If they only released RDR on PS3, this explanation might make sense as the engine would be heavily optimised for PS3. But they also released on Xbox 360, which is the closest console platform to Windows in terms of architecture. It wouldn’t have been that expensive to port.
The one thing that could cause serious porting pain would be the need to support high/variable frame rates. That could require a whole bunch of code to be refactored.
To windows, sure. But the 360 and PS3 have PowerPC processors while PCs and modern consoles have a very different architecture (x86). And porting to that is more effort.

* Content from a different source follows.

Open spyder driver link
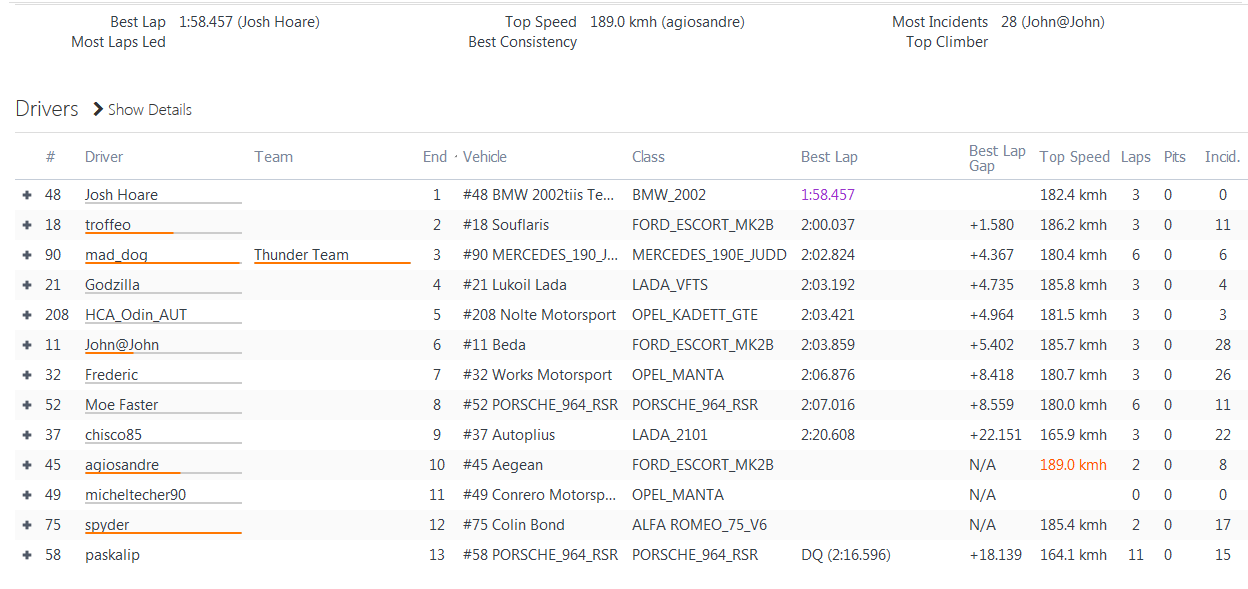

If they only released RDR on PS3, this explanation might make sense as the engine would be heavily optimised for PS3. But they also released on Xbox 360, which is the closest console platform to Windows in terms of architecture. It wouldn’t have been that expensive to port.
I think there must be a degree of truth to the spaghetti code backstory, otherwise Rockstar would’ve just ported it already and raked in the cash
The one thing that could cause serious porting pain would be the need to support high/variable frame rates. That could require a whole bunch of code to be refactored.
To windows, sure. But the 360 and PS3 have PowerPC processors while PCs and modern consoles have a very different architecture (x86). And porting to that is more effort.
That applies to all ports from PS3 then, doesn’t it?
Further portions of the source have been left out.